The beginning of the chronicle is lost; the surviving text begins with Alexander the Great. The part covering the late fourth century through the mid-seventh is also lost, but the last part from 658 on survives. It is the only Syriac chronicle to cover the years 660–664. It correctly names the days of week for particular dates, suggesting that many of its passages were written shortly after the events.

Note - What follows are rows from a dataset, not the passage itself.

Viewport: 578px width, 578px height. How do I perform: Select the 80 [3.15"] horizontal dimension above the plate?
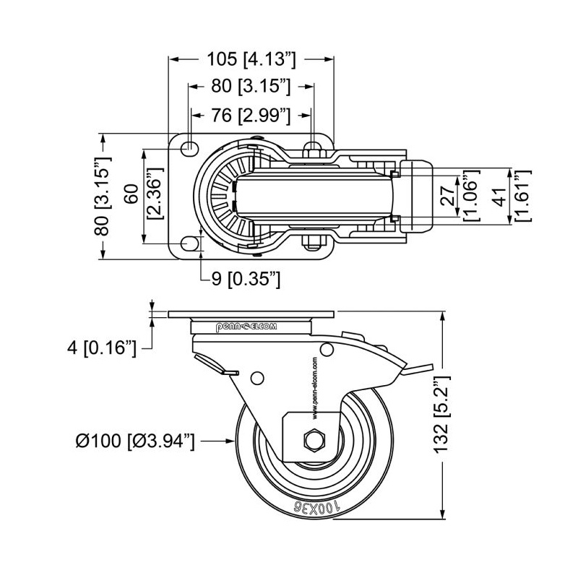tap(251, 87)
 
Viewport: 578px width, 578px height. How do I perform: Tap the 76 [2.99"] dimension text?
tap(251, 114)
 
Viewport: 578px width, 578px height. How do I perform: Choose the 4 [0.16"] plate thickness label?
tap(101, 348)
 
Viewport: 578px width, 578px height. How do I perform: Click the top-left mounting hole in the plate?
tap(190, 148)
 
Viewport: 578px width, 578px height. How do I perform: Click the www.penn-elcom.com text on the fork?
tap(316, 388)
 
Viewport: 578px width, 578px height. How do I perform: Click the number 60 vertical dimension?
tap(131, 194)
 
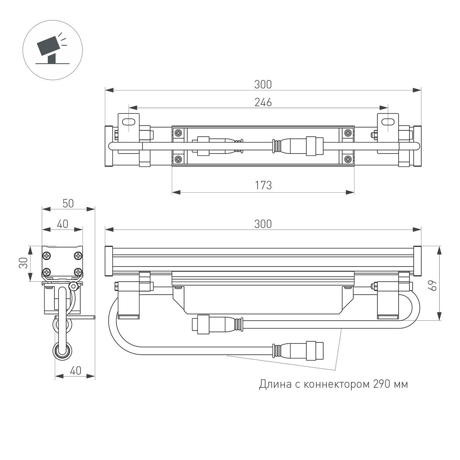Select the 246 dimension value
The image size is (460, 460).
(263, 103)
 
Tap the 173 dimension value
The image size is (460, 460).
(263, 186)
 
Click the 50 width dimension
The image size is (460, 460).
(68, 204)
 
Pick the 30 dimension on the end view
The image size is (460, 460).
(23, 263)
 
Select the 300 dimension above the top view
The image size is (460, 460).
(263, 85)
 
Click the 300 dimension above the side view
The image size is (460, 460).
(263, 224)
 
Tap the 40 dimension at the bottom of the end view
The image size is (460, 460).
(75, 371)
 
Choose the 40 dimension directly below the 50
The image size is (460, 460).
(62, 224)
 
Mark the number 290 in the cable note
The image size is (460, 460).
(382, 384)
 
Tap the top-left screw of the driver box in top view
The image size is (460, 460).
(178, 133)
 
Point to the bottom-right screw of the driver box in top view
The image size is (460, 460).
(348, 160)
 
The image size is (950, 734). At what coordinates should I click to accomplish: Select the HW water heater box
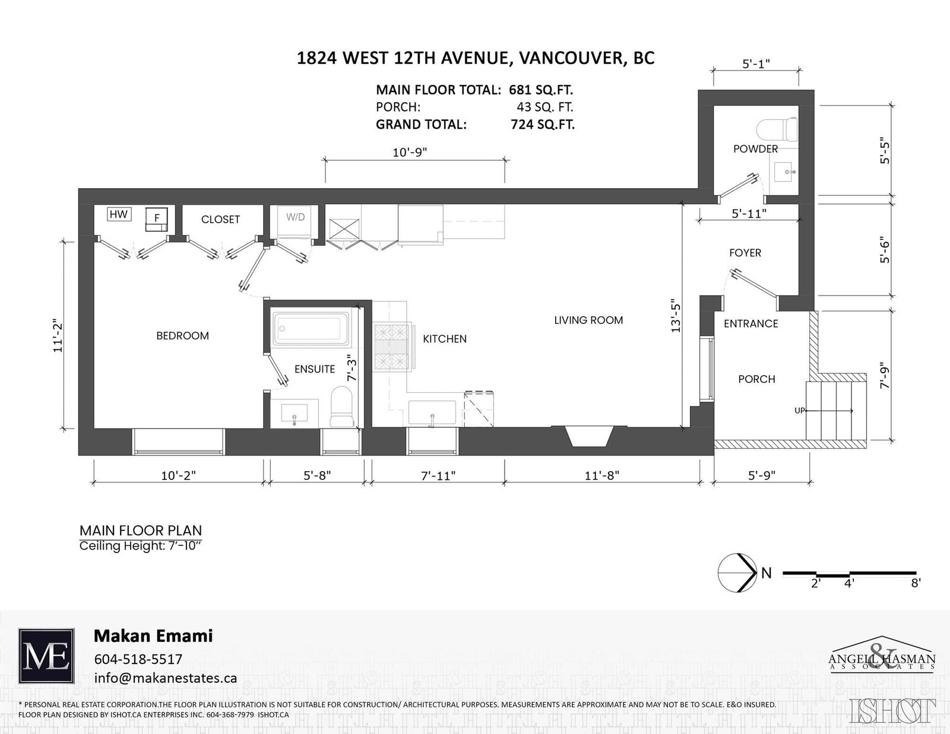119,214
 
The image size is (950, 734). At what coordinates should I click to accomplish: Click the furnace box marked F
157,219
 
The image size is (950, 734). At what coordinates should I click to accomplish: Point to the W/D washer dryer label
296,217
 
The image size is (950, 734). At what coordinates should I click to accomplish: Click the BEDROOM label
183,335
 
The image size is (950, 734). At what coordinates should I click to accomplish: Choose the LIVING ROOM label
588,320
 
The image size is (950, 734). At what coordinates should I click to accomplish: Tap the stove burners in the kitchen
392,347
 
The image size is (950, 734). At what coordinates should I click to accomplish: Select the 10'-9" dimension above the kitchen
410,152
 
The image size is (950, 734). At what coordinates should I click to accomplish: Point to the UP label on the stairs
799,411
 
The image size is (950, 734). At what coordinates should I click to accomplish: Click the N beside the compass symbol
767,573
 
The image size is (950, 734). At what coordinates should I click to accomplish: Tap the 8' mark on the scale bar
916,583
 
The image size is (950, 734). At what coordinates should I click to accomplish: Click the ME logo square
46,656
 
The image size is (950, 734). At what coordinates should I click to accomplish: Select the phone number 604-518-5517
138,659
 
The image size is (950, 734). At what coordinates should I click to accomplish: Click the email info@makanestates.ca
166,678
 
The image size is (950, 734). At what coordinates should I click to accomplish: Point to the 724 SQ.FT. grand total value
543,125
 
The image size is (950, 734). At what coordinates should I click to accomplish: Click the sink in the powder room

The Maronite Chronicle provides some unique information on the early Umayyad Caliphate. In general it favours the Umayyad Muawiyah over the Caliph Ali in the First Arab Civil War. It is the earliest source to record the Islamic battle cry, "God is great". It reports with disdain the Syrian Orthodox had accepted the status of dhimma and paid the jizya after losing a debate with the Maronites. It is also the only literary witness to Muawiyah's minting of gold and silver coin, which now has some archaeological confirmation.

==Excerpts==

- AG 969 [658 CE] ...Mu'awiya, Hudhayfa, his sister's son, and Mu'awiya gave orders that he be put to death. 'Ali, too, threatened to go up once again against Mu'awiya, but they struck him while he was at prayer in al-Hira and killed him. Mu'awiya then went down to al-Hira where all the Arab forces proffered their right hands to him, whereupon he returned to Damascus.
- AG 970 [June 659] [There was an earthquake in Palestine.] In the same month the bishops of the Jacobites — Theodore and Sabukht — came to Damascus and held an inquiry into the Faith with the Maronites in the presence of Mu'awiya. When the Jacobites were defeated, Mu'awiya ordered them to pay 20,000 denarii and commanded them to be silent. Thus there arose the custom that the Jacobite bishops should pay that sum of gold every year to Mu'awiya, so that he would not withdraw his protection [lit. "loose his hand upon them"] and let them be persecuted by the members of the Maronite Church. The person called "Patriarch" by the Jacobites fixed the financial burden that all the converts of monks and nuns should contribute each year to the payment in gold and he did the same with all the adherents of his faith. He bequeathed his estate to Mu'awiya so that out of fear of that man all the Jacobites would be obedient to him. [There was another earthquake.]
- AG 971 [660] many Arabs gathered at Jerusalem and made Mu'awiya king and he went up and sat down on Golgotha; he prayed there and went to Gethsemane and went down to the tomb of the blessed Mary to pray in it. In those days when the Arabs were gathered there with Mu'awiya, there was an earthquake. [Much of Jericho fell, as well as many nearby churches and monasteries.] In July of the same year the emirs and many Arabs gathered and gave their allegiance to Mu'awiya. Then an order went out that he should be proclaimed king in all the villages and cities of his dominion and that they should make acclamations and invocations to him. Mu'awiya also minted gold and silver, but it was not accepted because there was no cross on it. Furthermore, Mu'awiya did not wear a crown like other kings in the world. He placed his throne in Damascus and refused to go to Muhammad's throne.
- AG 972 [661] ... When Mu'awiya had acquired the power to which he had aimed and was at peace from the wars of his people, he broke the pact with the Romans and refused to accept peace from them any longer. Rather he said, "If the Romans want peace, let them surrender their weapons and pay gzîtâ".